Jordan's Housing Bank profits lower, ups provisions
by This email address is being protected from spam bots, you need Javascript enabled to view it on Tuesday, 11 August 2009
Jordan's Housing Bank for Trade and Finance's first-half net profit has more than halved on lower margins, weaker investment returns and increased provisions.
Net profit fell 57 percent from a year earlier to 29.2 million dinars ($41.2 million), as the country's second-largest lender was hit by the global financial crisis, unaudited results obtained by Reuters showed on Tuesday.
The financial statements, which still need approval from the Central Bank of Jordan, also showed the bank had put aside 31.64 million dinars as of June 30 in provisions for non-performing loans.
The bank's total assets rose 2.3 percent to 5.553 billion dinars ($7.8 billion) at the end of June 2009 against 5.43 billion dinars at end of 2008.
Housing Bank's total voluntary provisions now stand at 68 million dinars ($95 million), the income statement showed.
The bank's cash reserves fell to 310.7 million dinars at the end of June from 369.94 million dinars six months earlier.
Industry analysts say the hefty provisions, by far the largest by a Jordanian bank so far, are to cover non-performing loans by businesses and real-estate firms reeling from the impact of the global downturn on the aid-dependent economy.
The income statement showed the bank, which posted 68.251 million dinars net profits in the first six months of last year, had set aside just 810,460 dinars in provisions for direct credit facilities in the first half of 2008.
After provisions, Housing Bank's total outstanding loan portfolio, which includes credit to government bodies, fell to 2.336 billion dinars from 2.341 billion dinars at end-2008.
Outstanding real estate loans stood at 486 million dinars, up from 462 million dinars.
Reflecting cautious lending by most Jordanian banks, the financial statements showed direct credit facilities rose just 26.4 million dinars in the first half, compared with 236 million dinars in the year-earlier period.
Housing Bank is one of the few Jordanian banks active in global financial markets in an otherwise family dominated banking scene that was shielded by modest risk profiles from exposure to Western markets through offering relatively plain products.
The bank has a presence in Syria, the Palestinian territories and Algeria, where it has a joint venture bank, and a branch in Bahrain.
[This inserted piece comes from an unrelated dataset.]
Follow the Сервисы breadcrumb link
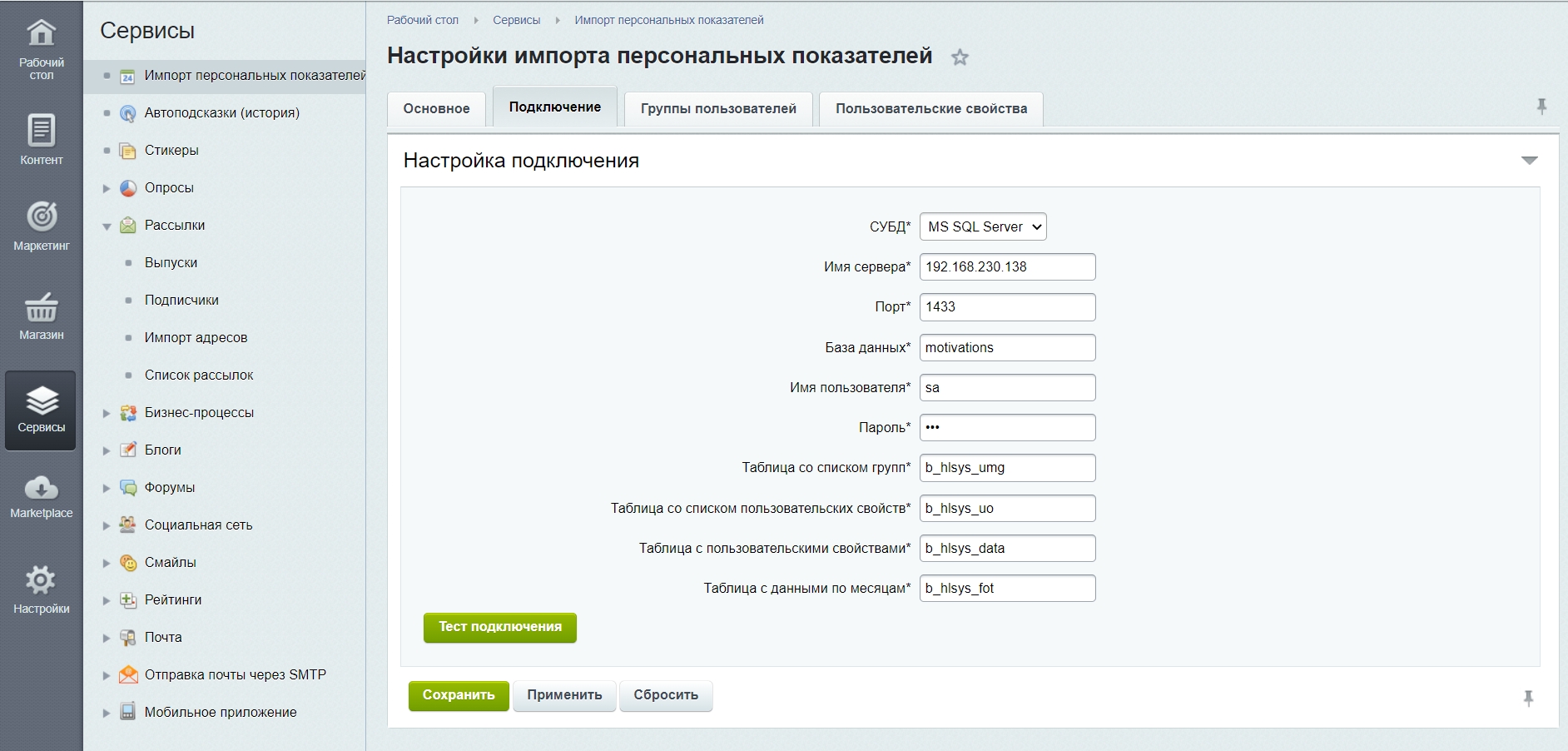 tap(516, 20)
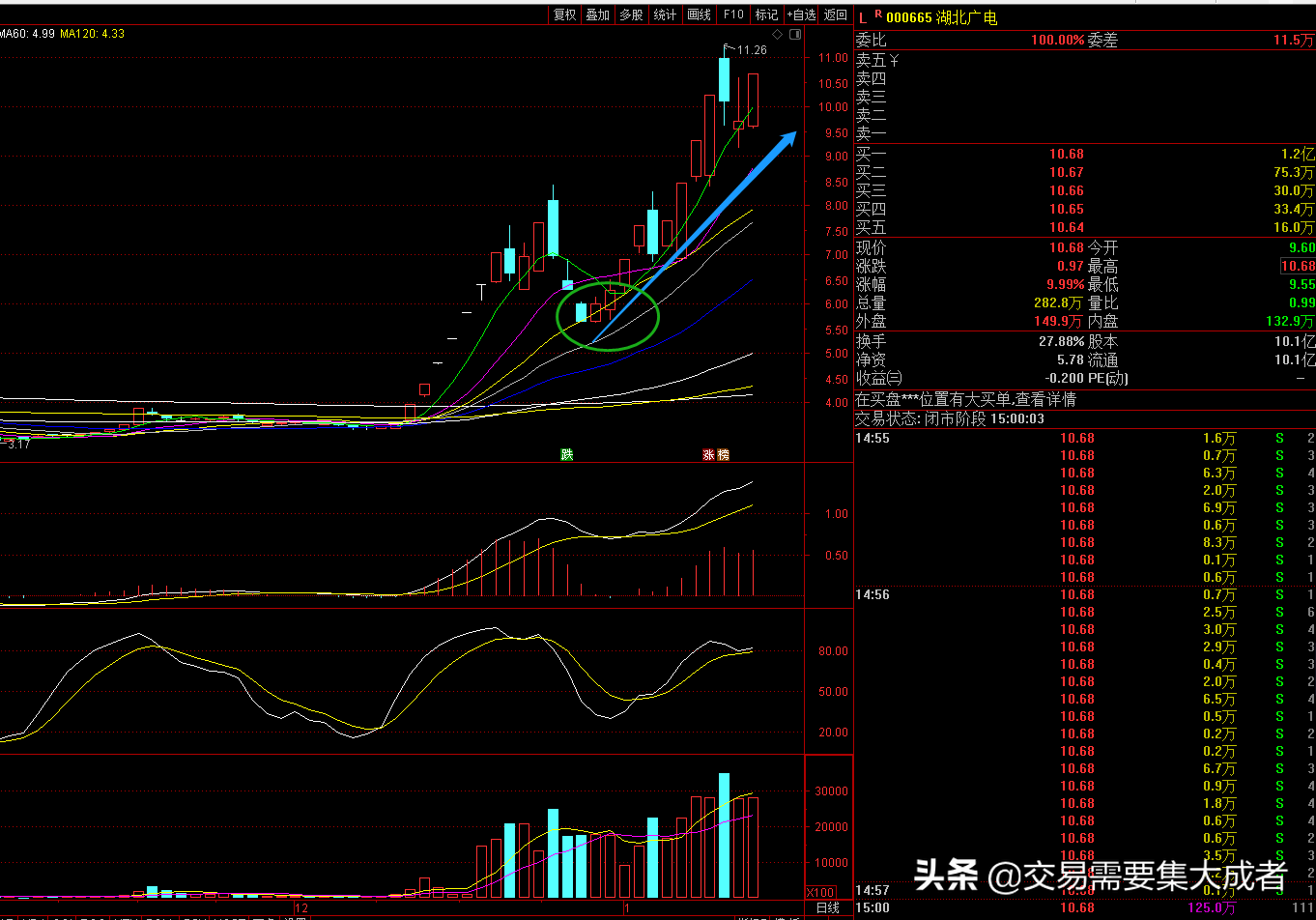This screenshot has height=920, width=1316.
Task: Add stock via +自选 button
Action: (x=801, y=14)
It also has representative offices in Iraq, Libya and the UAE.
Housing Bank's main shareholders are Qatar National Bank with over 35 percent followed by Libya's Foreign Bank with a 15 percent shareholding and Kuwait's Real Estate Investment Consortium with over 10 percent.
Jordan's state pension fund also has a 15.4 percent shareholding.
Gulf Arab investors along with Jordanian businessmen own the remaining shares of the bank, which has the largest branch network in the country. (Reuters)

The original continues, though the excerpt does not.